Em 2018, achávamos que iríamos conseguir a primeira medalha para Portugal, tínhamos uma quadra masculina boa, consistente, com um bom nível. Mas chegámos ao Campeonato do Mundo e a prova de quadras foi de tal forma incrível, para ter uma noção, neste Campeonato do Mundo, poucos ginastas chegaram aos 30 pontos. Poucos. Só aquela final os primeiros quatro chegaram aos 30 pontos e nós ficamos em quarto. Portanto, mesmo com uma coisa extraordinária, com uma pontuação incrível, os outros três conseguiram ter um bocadinho mais do que nós, apesar de termos feito muito. Ok, não conseguimos, ficámos em quarto lugar, foi a melhor prestação de Portugal até a data.

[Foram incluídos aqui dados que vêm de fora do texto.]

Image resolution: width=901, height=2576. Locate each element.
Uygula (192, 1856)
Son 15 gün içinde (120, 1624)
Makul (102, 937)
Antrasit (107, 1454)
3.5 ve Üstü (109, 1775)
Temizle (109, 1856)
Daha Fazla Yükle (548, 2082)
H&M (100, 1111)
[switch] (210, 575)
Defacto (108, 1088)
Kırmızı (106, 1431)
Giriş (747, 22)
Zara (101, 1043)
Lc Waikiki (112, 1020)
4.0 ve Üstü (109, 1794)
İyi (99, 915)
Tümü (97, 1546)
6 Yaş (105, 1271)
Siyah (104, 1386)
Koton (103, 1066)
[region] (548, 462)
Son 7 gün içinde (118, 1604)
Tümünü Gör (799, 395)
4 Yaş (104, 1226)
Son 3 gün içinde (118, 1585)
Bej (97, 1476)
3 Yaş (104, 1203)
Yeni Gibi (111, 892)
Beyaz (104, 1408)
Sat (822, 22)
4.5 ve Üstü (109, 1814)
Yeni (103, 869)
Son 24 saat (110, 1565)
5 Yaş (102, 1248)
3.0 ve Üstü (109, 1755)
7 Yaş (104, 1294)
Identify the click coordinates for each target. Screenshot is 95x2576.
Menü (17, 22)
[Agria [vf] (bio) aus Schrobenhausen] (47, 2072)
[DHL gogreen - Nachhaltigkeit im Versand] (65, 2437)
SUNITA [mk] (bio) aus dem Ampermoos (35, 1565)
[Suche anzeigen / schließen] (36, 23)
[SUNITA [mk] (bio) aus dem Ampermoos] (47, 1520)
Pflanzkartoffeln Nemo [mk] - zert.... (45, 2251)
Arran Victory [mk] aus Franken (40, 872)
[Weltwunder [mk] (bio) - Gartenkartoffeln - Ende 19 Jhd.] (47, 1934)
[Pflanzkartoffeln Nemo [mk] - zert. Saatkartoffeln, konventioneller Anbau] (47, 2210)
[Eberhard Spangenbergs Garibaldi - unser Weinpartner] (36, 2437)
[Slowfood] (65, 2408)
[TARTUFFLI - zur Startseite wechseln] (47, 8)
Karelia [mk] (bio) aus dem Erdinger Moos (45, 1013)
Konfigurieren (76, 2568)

Naquele ano, tínhamos conseguido, também no Mundial 2018, ganhar uma medalha de ouro no júnior com um trio, curiosamente, constituído pela Rita Ferreira e Beatriz Carneiro. Uma agora faz trio e outra faz par. E depois, no ano seguinte, em 2019, nós conquistamos nove medalhas no Campeonato da Europa. Nove medalhas foi algo extraordinário. Muitas delas foram de ouro, foi realmente incrível. E nós estávamos muito mais lançados para o Mundial de 2020. Muito mesmo. Tínhamos dois trios muito bons, uma quadra muito boa, e depois dia 12 de março o mundo fechou, veio a pandemia, e nós só conseguimos regressar um ano mais tarde. Um ano mais tarde, a vida mudou muito para muitas pessoas, nem toda a gente conseguiu manter-se na modalidade, e os que conseguiram estão aqui e conseguem chegar a 2022 numa forma extraordinária.

Lourenço França na Gala do Desporto. Foto: Acro Clube da Maia

SM – O Lourenço tem sido uma máquina de conquistas nos últimos anos. Apenas ano passado, no Acro Clube da Maia, conquistou mais de 50 medalhas. Foi inclusive nomeado para entre os melhores treinadores de 2021 pela CDP. Como avaliaria o seu papel na construção dessa ginástica portuguesa nos últimos anos?

LF – Só para pegar um pouco nessa nomeação da CDP, que foi espetacular. Estamos a falar de um treinador de uma modalidade não olímpica, de uma modalidade que não é futebol ou futsal, portanto que não tem a dimensão ou divulgação que essas outras têm. Fui o único treinador desses todos que treina atletas amadores. E confesso que só reparei nisso quando estava lá na Gala [do Desporto]. Porque o Fernando Pimenta é profissional, o Jorge Fonseca é profissional, o Pedro Pichardo é profissional, a equipa de futsal é profissional, e depois há as Ritas, a Bárbara, a Beatriz, que são todas amadoras. Portanto foi espetacular ser nomeado no meio daquela gente incrível, que tem uma coisa que nós não conseguimos ter: treinam como profissão. Treinam pessoas cuja profissão é aquilo. Significa que são atletas remunerados. Os meus ginastas não são remunerados. Enquanto não forem, vão continuar a ser estudantes de Medicina, Psicologia, Desporto e totalmente amadores. Isso é algo que eu ando há muitos anos a tentar batalhar para mudar.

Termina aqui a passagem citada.